- [PROVIDED PASSAGE]:
-=-=-
Other design decisions:
- `text` contains both `post` (context) + `response`.

In [147]:
import os
import sys
import pandas as pd
from prep_collection import PrepCollection as prep

In [148]:
path_input_relative = "/Datasets/Gender Bias/105-rtgender/annotations.csv"
path_output_relative = "/Preprocessed_Datasets/105-rtgender.csv"

In [149]:
wdr_path = os.path.dirname(os.path.dirname(os.getcwd()))
df = pd.read_csv(os.path.join(wdr_path + path_input_relative))

dict_label = {'Neutral' : 0, 'Positive' : 1, 'Negative' : 1, 'Mixed' : 1}
dict_category = {'Neutral' : 0, 'Positive' : 1, 'Negative' : 2, 'Mixed' : 3}


df['id'] = pd.DataFrame(range(len(df))) + 1
df['text'] = df['post_text'].astype('string') + df['response_text'].astype('string')
df['text'] = df['text'].apply(str).apply(prep.prepare_text)

df['label'] = df['sentiment']
df['category'] = df['sentiment']
df['label'] = df['label'].map(dict_label)

df = df.reindex(columns=['id','text','label','category','source','op_gender','relevance'])


In [150]:
df.to_csv(wdr_path + path_output_relative)
-=-=-
- [GIVEN INFORMATION]:
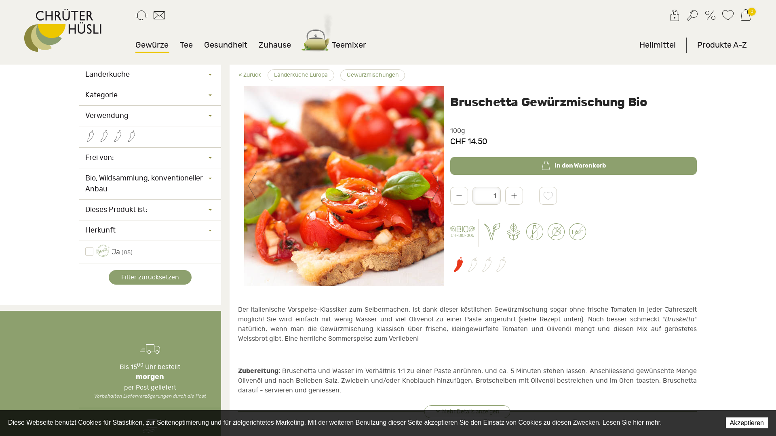 The height and width of the screenshot is (436, 776). I want to click on 'Akzeptieren', so click(746, 423).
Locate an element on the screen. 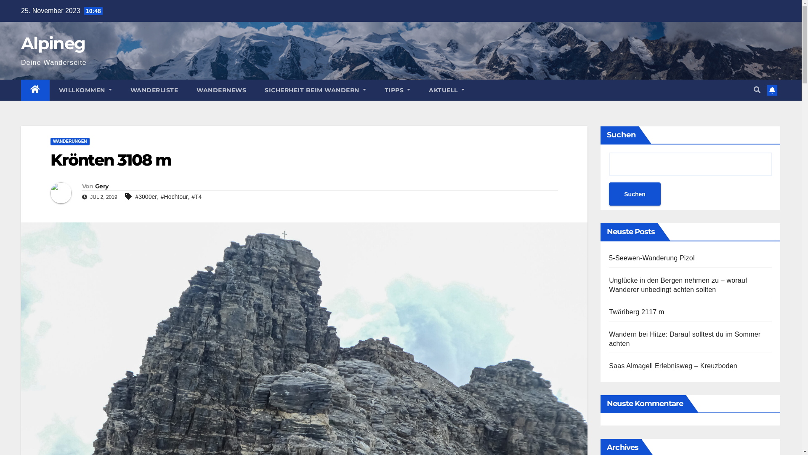  'Alpineg' is located at coordinates (52, 43).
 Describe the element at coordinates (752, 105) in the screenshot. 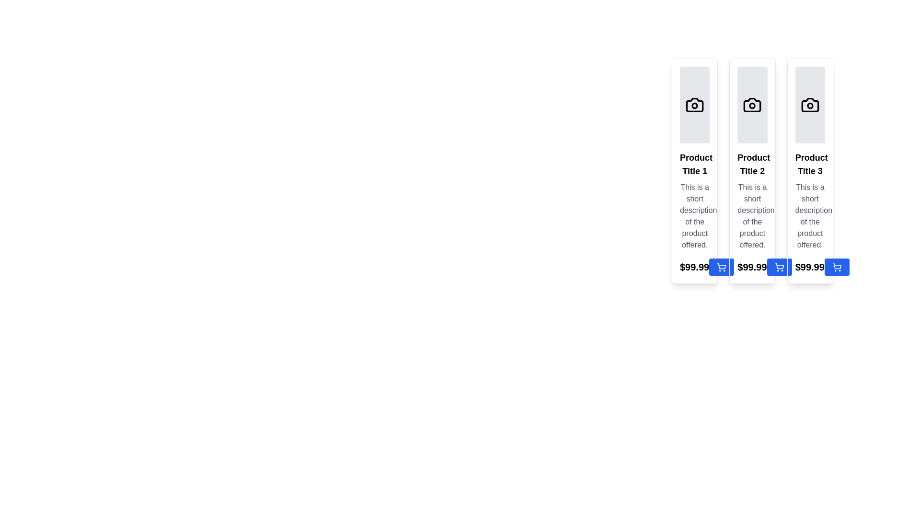

I see `the rectangular Graphical Placeholder with a light gray background and a centered black camera icon, located at the top of the card for 'Product Title 2'` at that location.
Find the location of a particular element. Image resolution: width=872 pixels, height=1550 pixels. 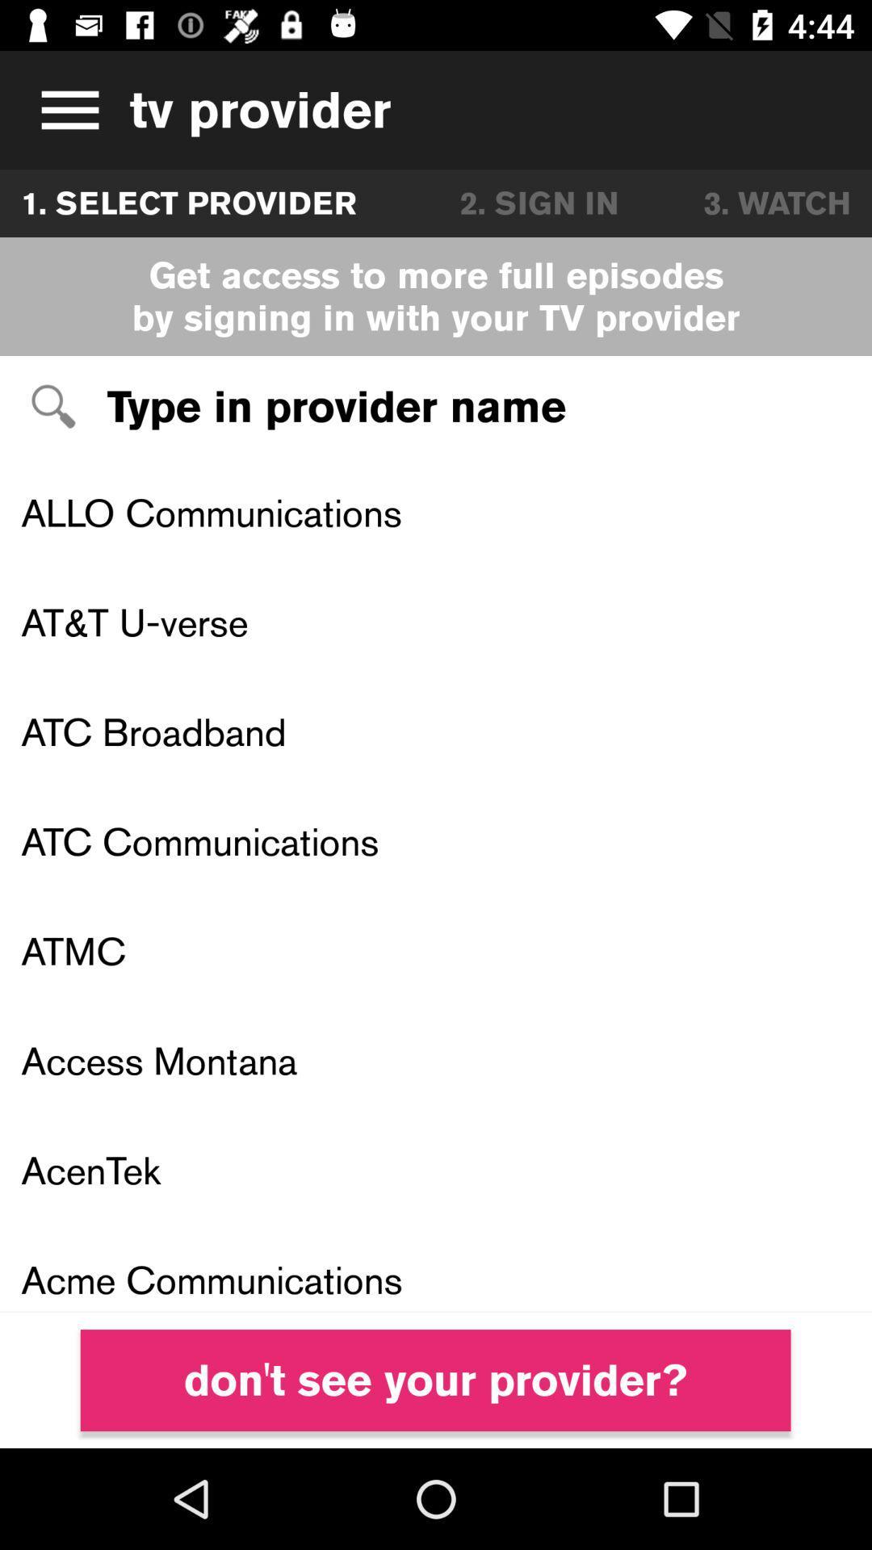

provider name text field is located at coordinates (436, 407).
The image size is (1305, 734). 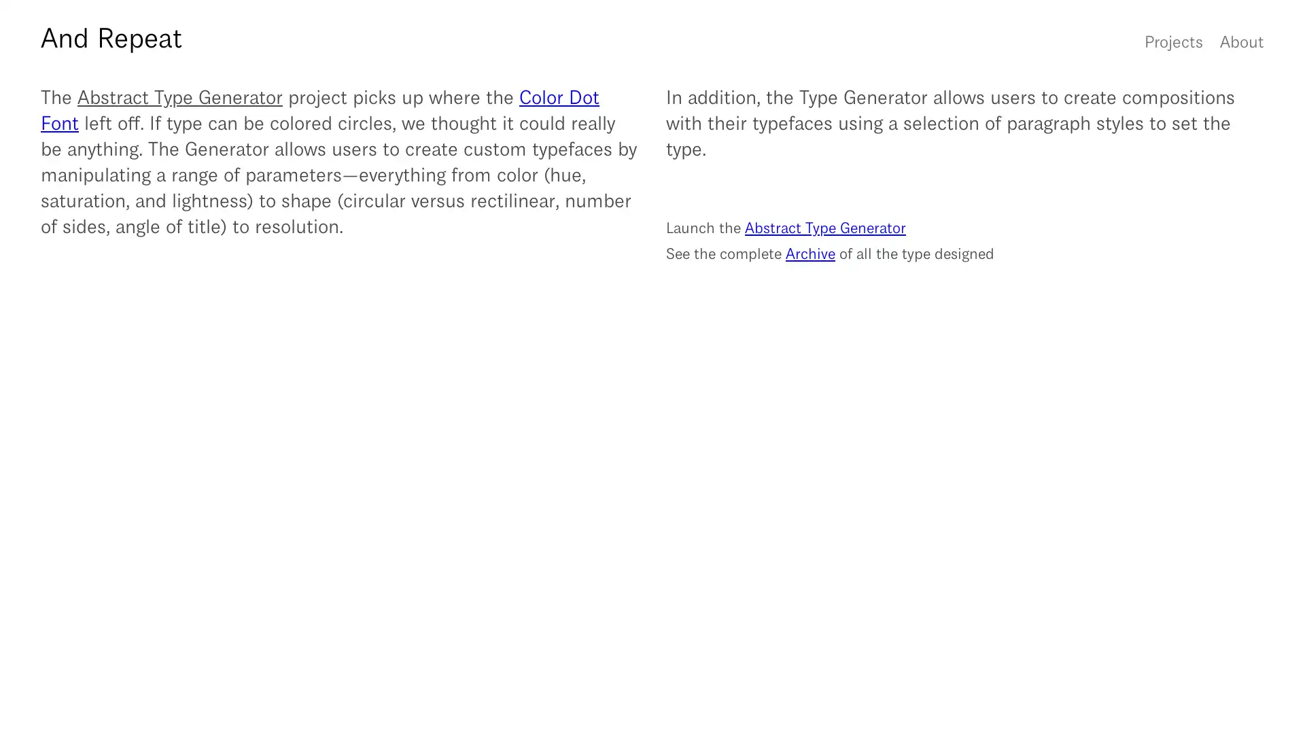 What do you see at coordinates (1173, 40) in the screenshot?
I see `Projects` at bounding box center [1173, 40].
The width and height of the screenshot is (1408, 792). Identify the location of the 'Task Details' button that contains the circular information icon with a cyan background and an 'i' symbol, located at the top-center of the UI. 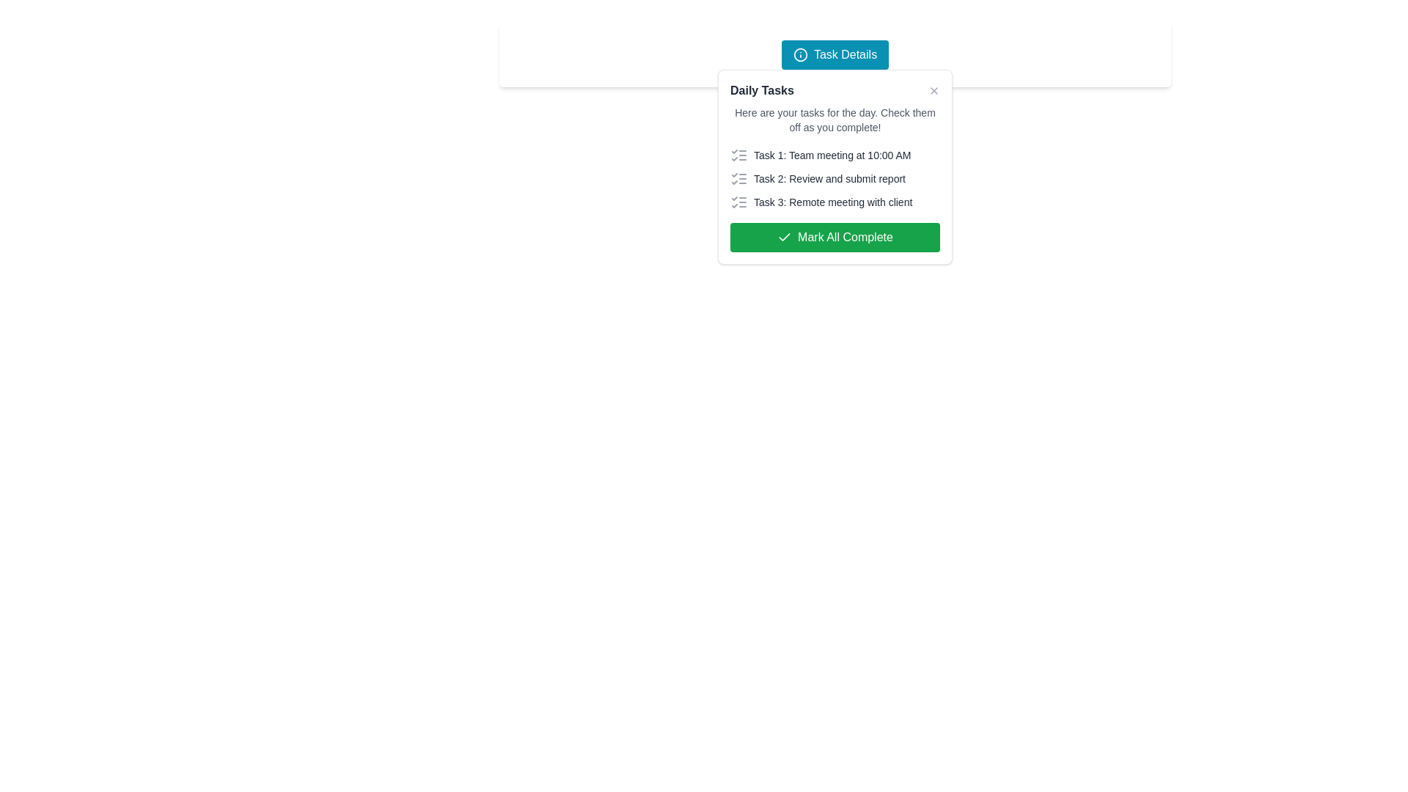
(799, 54).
-=-=-
- [INSTRUCTIONS]:
1. According to the preprocessing code, what does the `text` column contain?
2. Rewrite the preprocessing code starting with "df['id'] = pd.DataFrame(range(len(df)))" and going on through "df.to_csv(wdr_path + path_output_relative)", swapping "sentiment" for "tone".
The rows have no connection to the preprocessing code.

- [TASK-BY-TASK OUTPUTS]:
1. It contains both `post` (context) and `response`.

2.
df['id'] = pd.DataFrame(range(len(df))) + 1
df['text'] = df['post_text'].astype('string') + df['response_text'].astype('string')
df['text'] = df['text'].apply(str).apply(prep.prepare_text)

df['label'] = df['tone']
df['category'] = df['tone']
df['label'] = df['label'].map(dict_label)

df = df.reindex(columns=['id','text','label','category','source','op_gender','relevance'])


In [150]:
df.to_csv(wdr_path + path_output_relative)